We began the year, as we always do, with questions...
1a. Clarification of the concept of "table" and its place in the episteme of Order (cf. 217).
1b. Clarification of notions of historicity and its place in the episteme History (cf. 259).
2. Clarification of Foucault's concept of "event" (cf. 217), "archaeology, however, must examine each event" (218).
3. How or why do discourses/epistemes undergo mutation; contrast Marxism which "introduced no real discontinuity" (cf. 261).
4. Relation of History to economics (cf. 219).
5. What does Nietzsche represent for Foucault at the end of the discussion (cf. 263)? Are we still, as of 1966, within the 19th century episteme? Or beyond it?

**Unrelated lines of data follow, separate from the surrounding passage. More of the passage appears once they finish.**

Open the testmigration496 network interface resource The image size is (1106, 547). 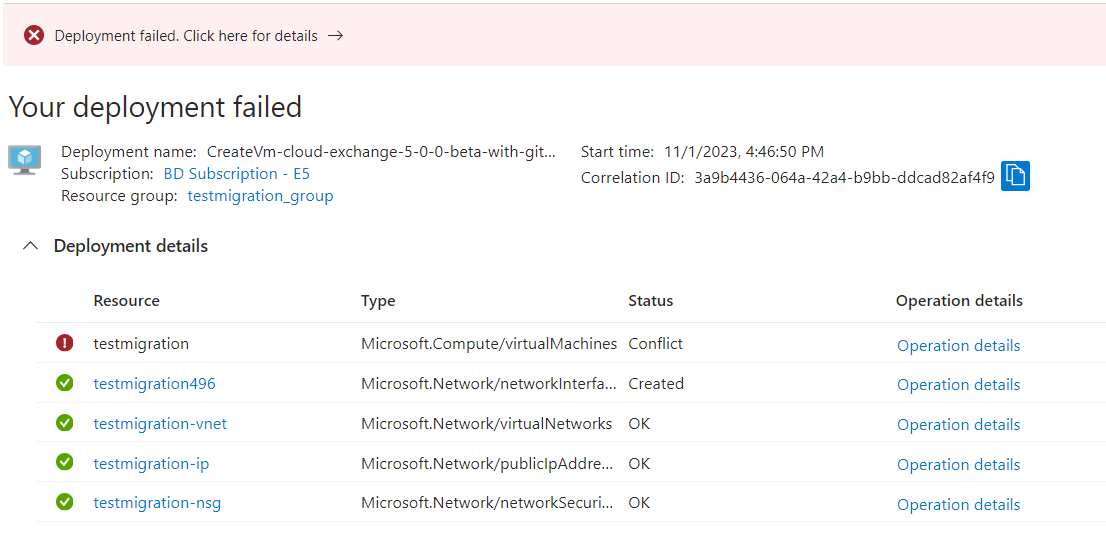(154, 384)
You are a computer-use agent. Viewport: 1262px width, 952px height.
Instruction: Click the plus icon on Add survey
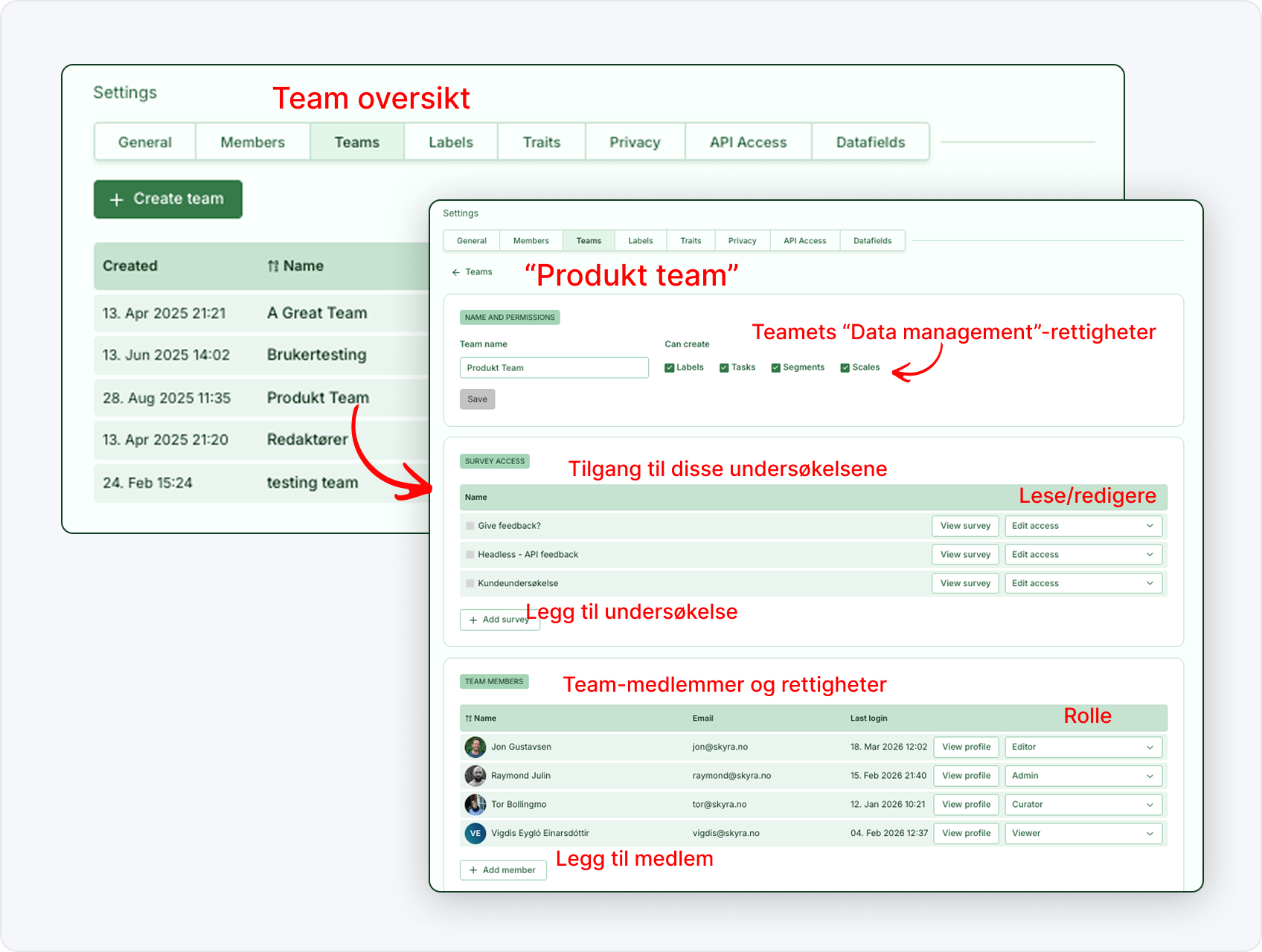coord(473,620)
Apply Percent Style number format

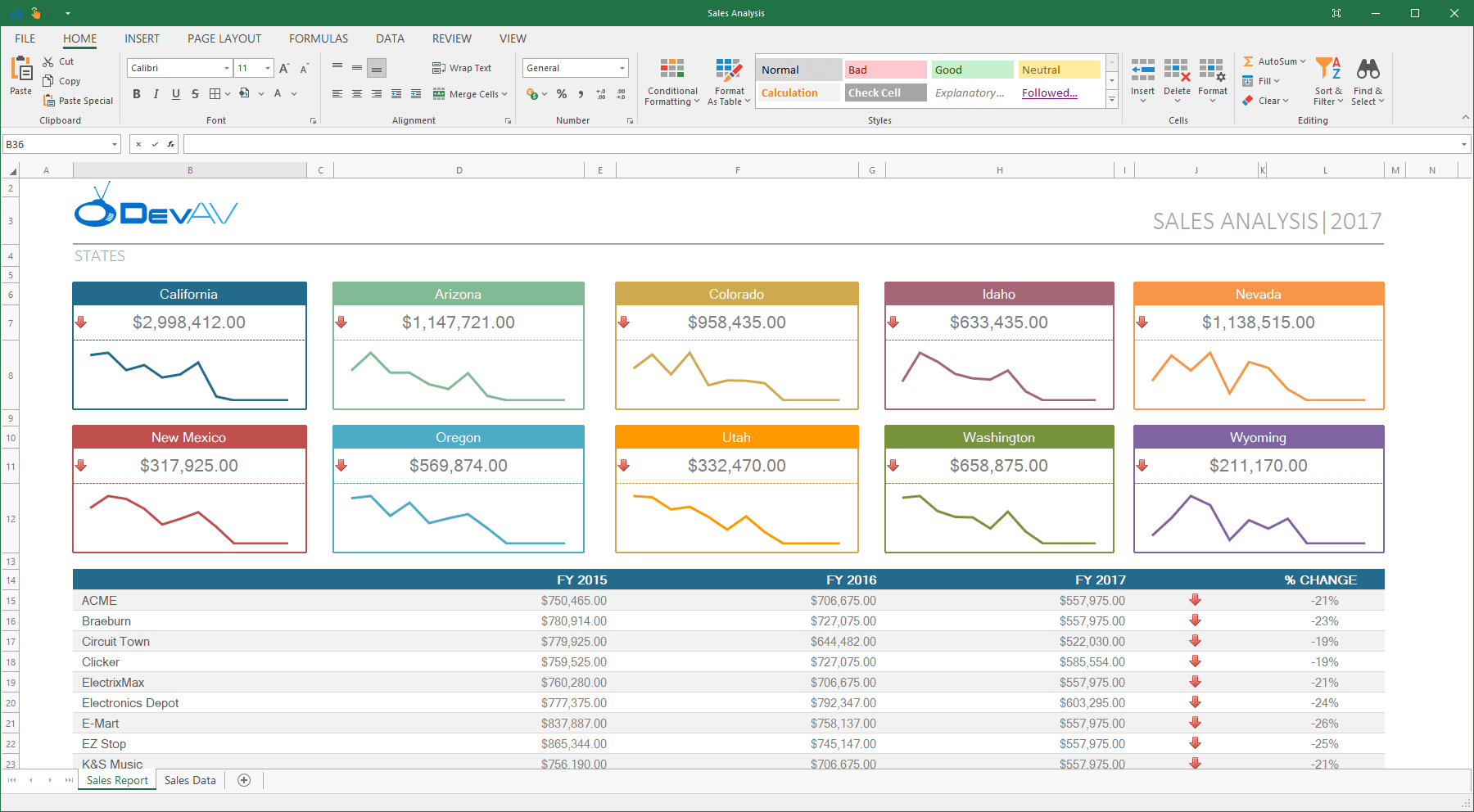562,94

6. How would/should we characterize archaeology? Where is archaeology in all of this?
Then discussion ensued...
Archaeology is the study of depth conditions for rules of knowledge within a certain episteme.
Depth conditions make sense of "surface" knowledge (connaissance) in terms of depth conditions of knowledge (savoir). This depth is a "positive unconscious".
Depth conditions = "Order and Representation" versus "History"
Study of depth conditions = archaeology.
Smith versus Ricardo. Smiths's analysis of the growth of wealth versus Ricardo's overt labor theory of value.